Ubisoft’s internal services were compromised in a security breach this week when hackers attempted to steal 900GB of data, including Rainbow Six Siege user data, according to VX-Underground. Ubisoft spotted the breach 48 hours later, and was able to revoke the hackers’ access before they could successfully exfiltrate the data.
In a statement to BleepingComputer, Ubisoft said, “We are aware of an alleged data security incident and are currently investigating. We don’t have more to share at this time.” VX-Underground posted redacted screenshots shared by the attacker that allegedly show they accessed Microsoft Teams conversations, the Ubisoft SharePoint server, Confluence and MongoDB Atlas. “The Threat Actor would not share how they got initial access,” VX-Underground wrote in a post on X. “Upon entry they audited the users access rights and spent time thoroughly reviewing Microsoft Teams, Confluence, and SharePoint.”
December 20th an unknown Threat Actor compromised Ubisoft.
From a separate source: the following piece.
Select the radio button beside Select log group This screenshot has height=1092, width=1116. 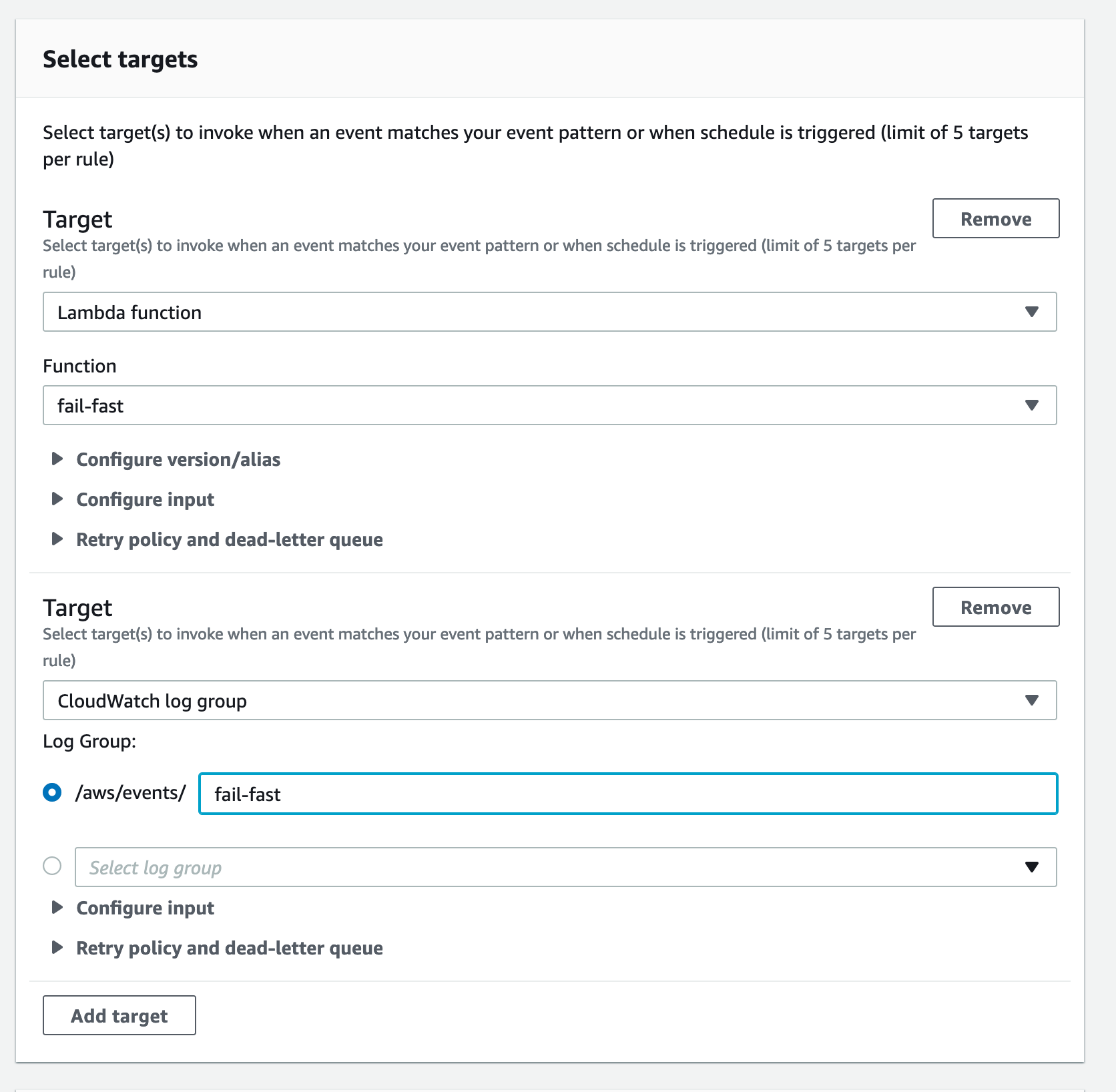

The individual had access for roughly 48 hours until administration realized something was off and access was revoked.
They aimed to exfiltrate roughly 900gb of data but lost access.
— vx-underground (@vxunderground) December 22, 2023
According to VX-Underground, the attackers’ attempt to get Rainbow Six Siege user data was unsuccessful. It’s unclear at this time if they were able to get any sensitive information before Ubisoft shut the whole thing down.